When I used to work as a sailmaker, I bought a Pro-furl for my Ericson 27 through the loft. I had experience with lots of differenct furlers from racing on other boats, including a Harken on my dad's Tartan 37. The Pro-furl is the BEST DAMN FURLER EVER MADE as far as I'm concerned! It is extremely well enginered of titanium and aircraft alluminum, it can be installed in a number of versatile configurations, and I've never had any problems with it! It does have some quirks, and they may have changed some of those since I bought mine 6 years ago, but I have no complaints. This is the brand that (last I knew) most of the around-alone type sailors were prefering. The foil comes in sections, which I was skeptical about, but the design is so good that it is actually advantageous! They use a graphite insert "bearing" at each joint in the foil to keep the stay centered in the foil, making it much easier to roll up since you avoid the flopping around you get from the Harken style one piece foils. Mind you, I'm not up on what's on the market right now, just when I was looking back then. Anyway, I have always had a paradigm that any improvement I make to the boat has to meet the standard of being able to hold up to a trip around the world, just incase I decide to do that with this boat. The pro-furl definately fits that bill! You won't be dissappointed!

-Brad


----------



## Rickm505 (Sep 4, 2005)

Most furlers have lower bearings and some have uppers, which require periodic maintenence. Grease em up and they're problem free for another year or so. 

Rick in Florida


----------



## TSOJOURNER (Dec 16, 1999)

*harken or hood*



pipedream47 said:


> I have an Endevour 40, 1983, with a Harken Roller Furling, same year. It's almost impossible to furl in the genoa in any winds above 15 knots. I would like to install a new furling system and would like some feedback on which is the most effective, easy to furl in, system.

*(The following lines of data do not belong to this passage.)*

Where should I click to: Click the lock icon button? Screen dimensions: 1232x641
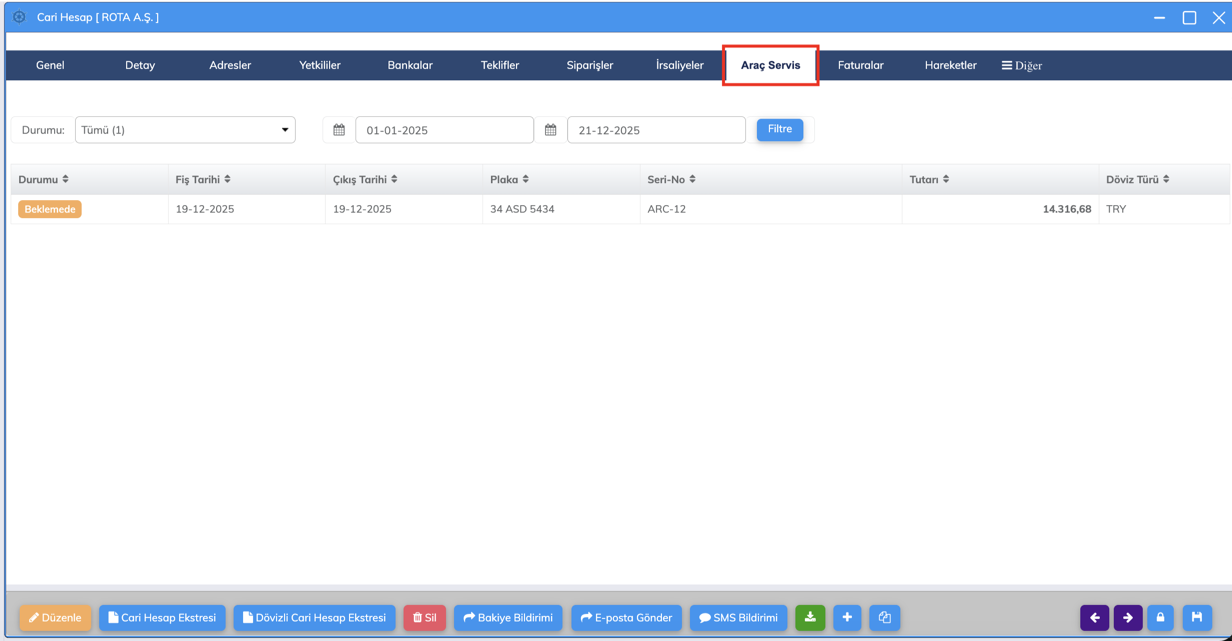point(1161,618)
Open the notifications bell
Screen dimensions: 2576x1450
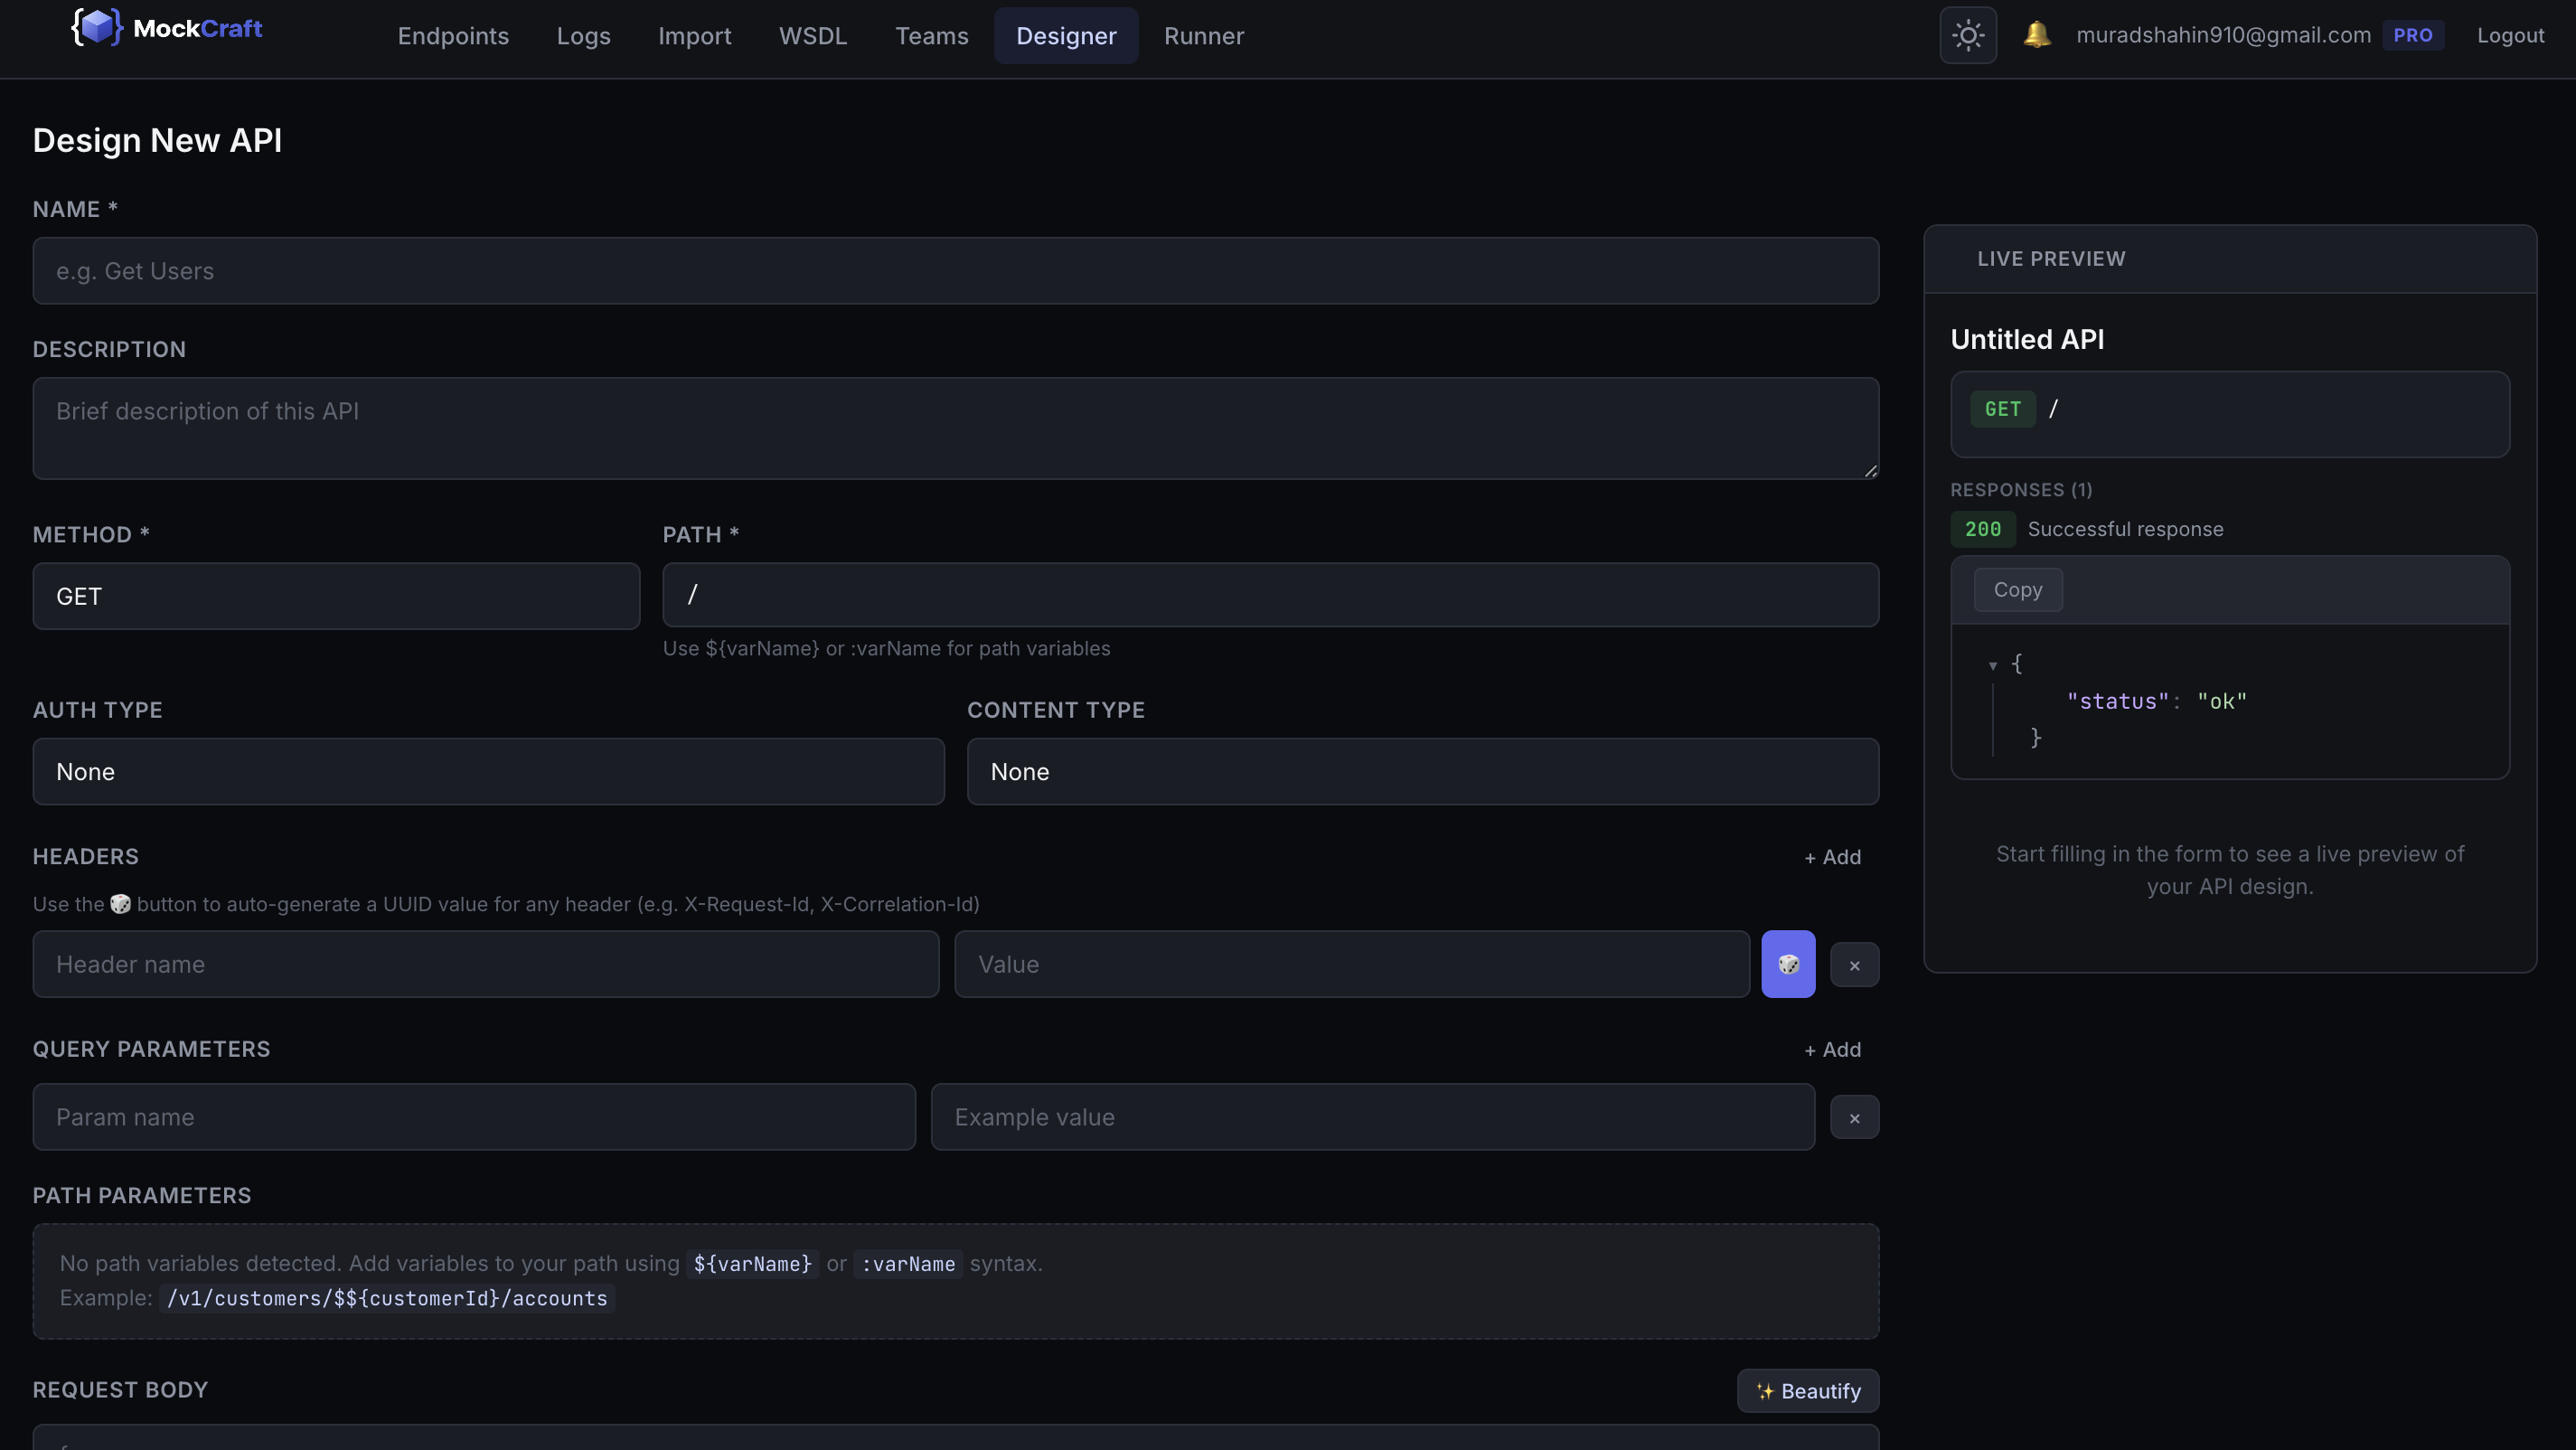tap(2036, 35)
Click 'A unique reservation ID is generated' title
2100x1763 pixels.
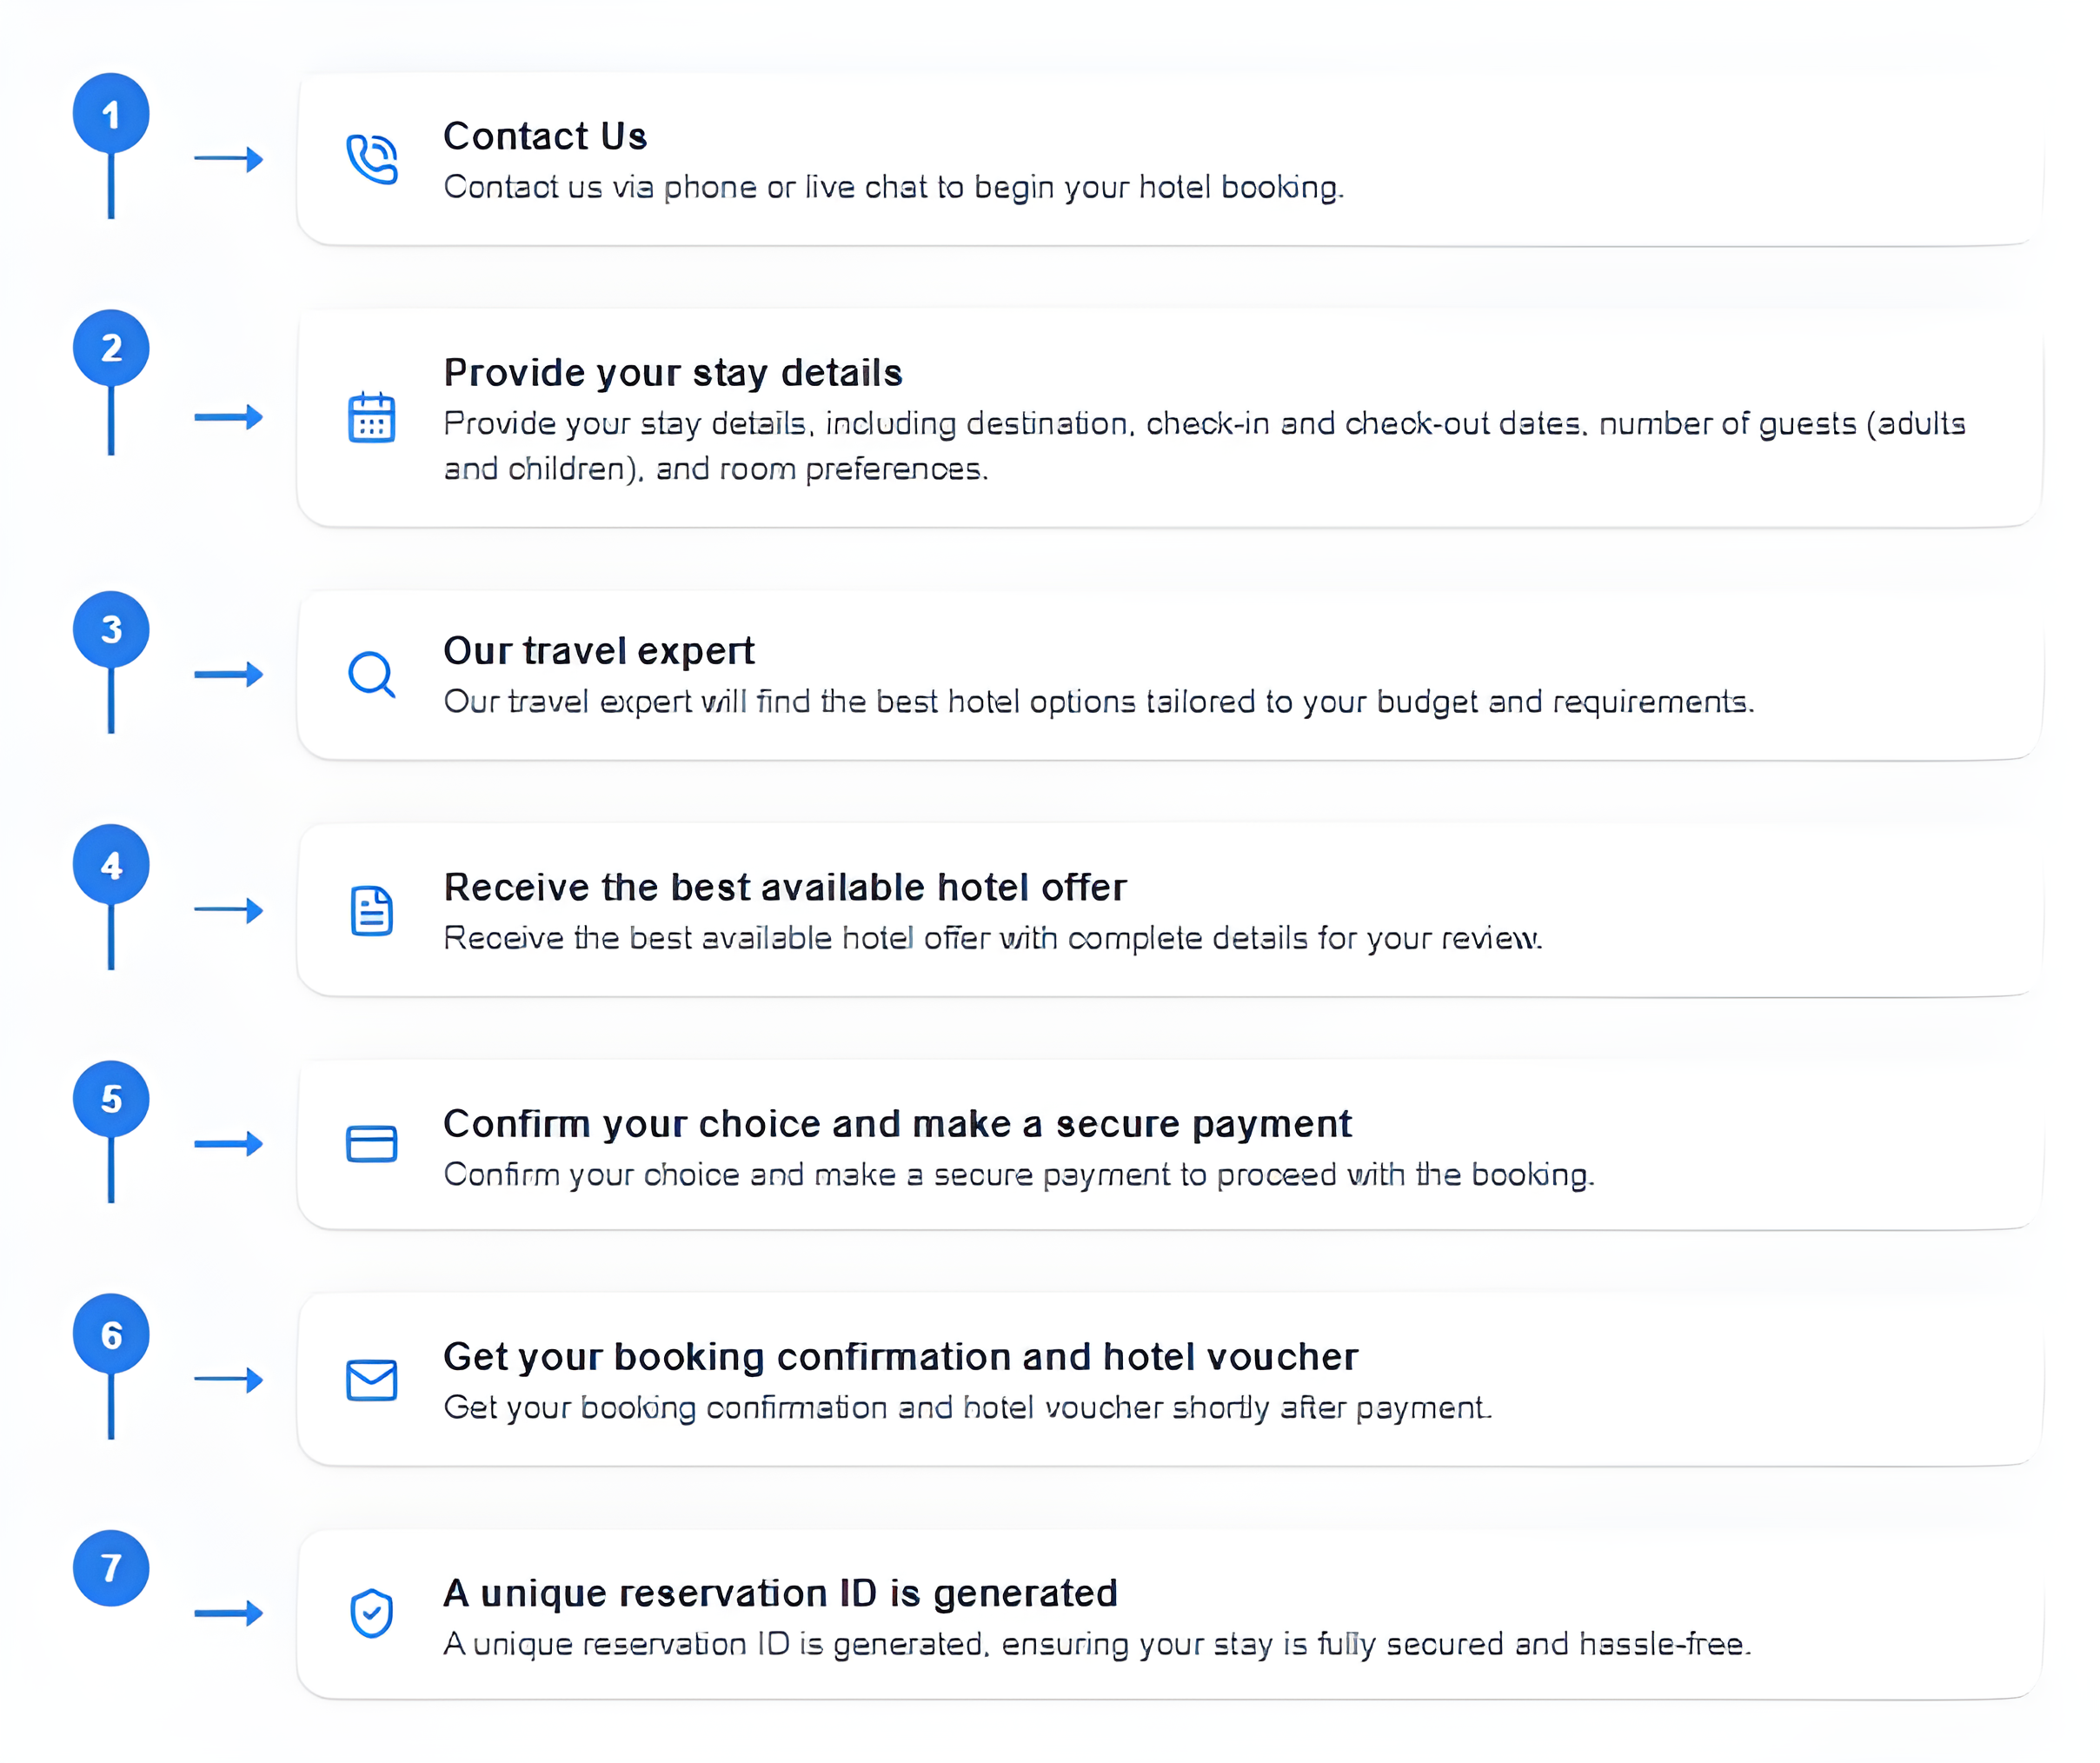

Do you have a harken or a Hood? I have the same boat and year, it is with a Hood. I am trying to find a part for the unit. Have you replaced it? Do you still have the parts?


----------



## TSOJOURNER (Dec 16, 1999)

*External Mains'l Furling*

I am re-posting this here to see if it can get any action.

Does anybody have any experience with external mainsail furling systems?

Facnor:
http://www.facnor.com/uk/main.asp?ur...p&f=2,12,,23,a

or Nemo:
http://www.nemoindustrie.com/mainsai...ng-systems.htm

I am curious if:
a) they could stand up to Off shore duty
b) can accommodate full vertical battens
c) can be mounted on a wooded spar

Cheers,
Andrew


----------



## camaraderie (May 22, 2002)

IPW....I'm surprised anyone is still making a behind mast unit as they've been thoroughly dissed over the years. I would get a boom furler if you don't want to go for standard in-mast furling. 
Can't answer your other questions but intuitively the system does not seem safe for sea to me as you must be luffing to roll em up...or in light winds.


----------



## sailingdog (Mar 19, 2006)

camaraderie said:


> IPW....I'm surprised anyone is still making a behind mast unit as they've been thoroughly dissed over the years. I would get a boom furler if you don't want to go for standard in-mast furling.
> Can't answer your other questions but intuitively the system does not seem safe for sea to me as you must be luffing to roll em up...or in light winds.


On top of that, you're adding significant weight aloft and a good deal of windage.


----------